The major goals of the public health insurance programs have been 1) cost containment, 2) access, and 3) quality of care (Health Care Financing Administration, 1980). This article has placed major emphasis upon the cost-containment objective. While these three public policy goals contain seeds of mutual contradiction, it is nevertheless clear that the cost-containment objective need not necessarily preclude the attainment of the access goal, as long as someone is willing to pay a price at a level high enough to meet provider opportunity costs. A bidding system is one method of inviting revelation of the level of that opportunity cost, assuming that there is no collusion among the bidders. On the other hand, quality of care will always present a problem, no matter what the system of provision or the means of financing it. Definitions of quality medical care are not precise and the measures of it are far from perfect. Nor is there always agreement upon what the measures mean. In practice, society has relied upon licensing, accreditation, and regulation to place some floor on professionally-agreed standards of quality; in addition, when dissatisfied, the consumer of health care can move on to another provider of health care. Under this arrangement, it is ultimately the consumer who decides what is quality care and what is not, at least for those illnesses that are not fatal.

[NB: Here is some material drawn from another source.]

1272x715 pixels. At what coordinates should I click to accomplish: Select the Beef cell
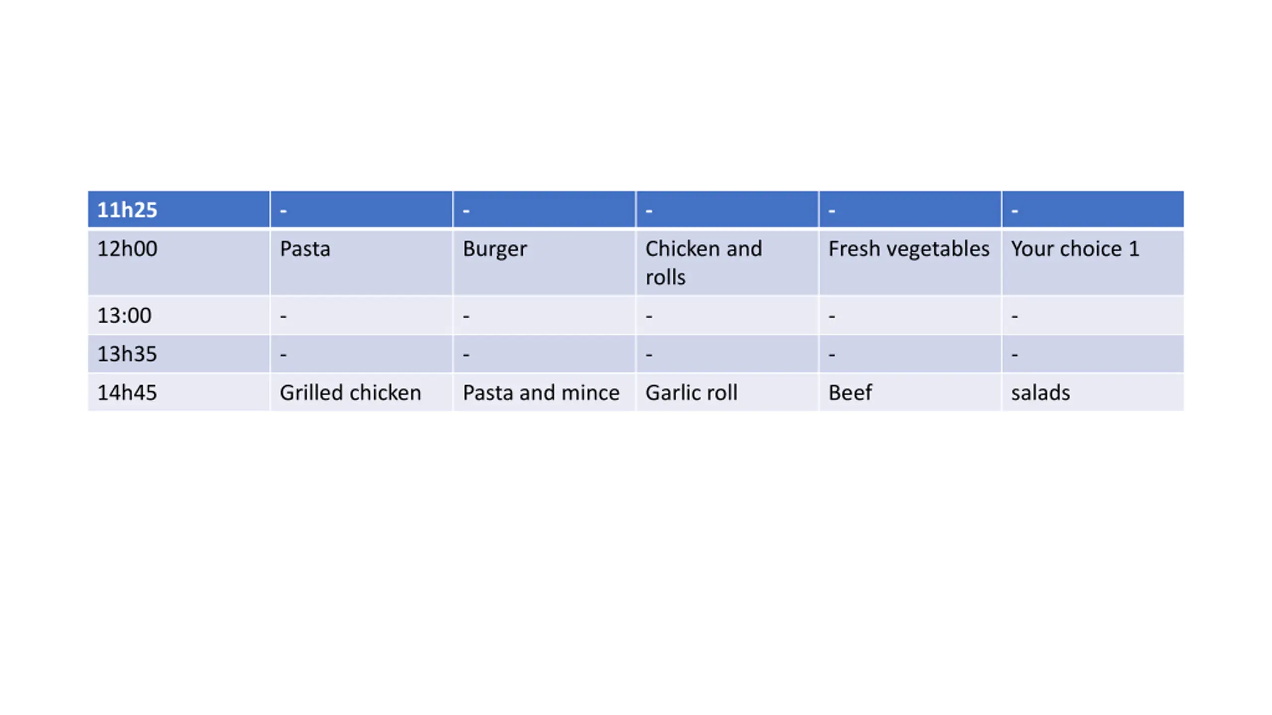tap(910, 392)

More often than not, discussions about quality of care for the indigent and the elderly invariably assume that these two groups must be “protected” from rapacious providers. One stated opinion, that giving vouchers to the elderly for long-term care was akin to “putting gasoline into an automobile that had no wheels,” is not only condescending, but may be inaccurate as well. Despite the vast array of regulations that protects these two groups under the Medicare and Medicaid programs, society does recognize their consumer sovereignty by paying the providers that the two groups choose under the freedom of choice provisions of both of these programs. By this interpretation, it could be argued that the society that supports these two programs views the assurance of quality of health care in them in the broadly consistent manner that it views quality assurance for itself. The rules and regulations may be more exacting, but ultimately, again, consumers enrolled in the Medicare and Medicaid programs decide what is quality care and what is not, and may change providers accordingly. If this be the case, then a transition from Medicare and Medicaid to public programs, structured in the same manner as the AHCCCS, need not necessarily pose quality problems greater than those that already exist in Medicare and Medicaid for those people who may not be as well informed or as mobile as the rest of society, that is, the marginally informed and the marginally mobile.

Conclusion

If there is no threat of radical departure from the existing public policy goals of access and quality of care, and the cost-containment aspects of the structure of an AHCCCS are deemed persuasive, then the transition to an AHCCCS structure would not be difficult. The existing Medicaid administrative apparatus in all of the States and jurisdictions would be easily transferrable to an AHCCCS-type administrative system. The resultant State administrations would be much smaller than many of them presently are because most of the administrative duties would be carried out by private contractors. Similarly, such a transition could also be easily accomplished by Medicare. Presently, Medicare is administered almost totally by intermediaries and carriers, chosen for being reliable and, in their particular geographic locales, long-established. These intermediaries and carriers are also paid for their administrative duties on the basis of their “costs.” Elsewhere, it has been argued that this promotes an inefficient administrative system (Blair and Vogel, 1975). There is no reason why private-sector firms such as McDonnell-Douglas or IBM could not bid for these administrative contracts on an annual basis, with HCFA continuing to be the overseer of the total Medicare system. For convenience, the Medicare administrative jurisdiction could be the geographical unit of the State, and health care-provider bids could be at the county level, just as with the AHCCCS.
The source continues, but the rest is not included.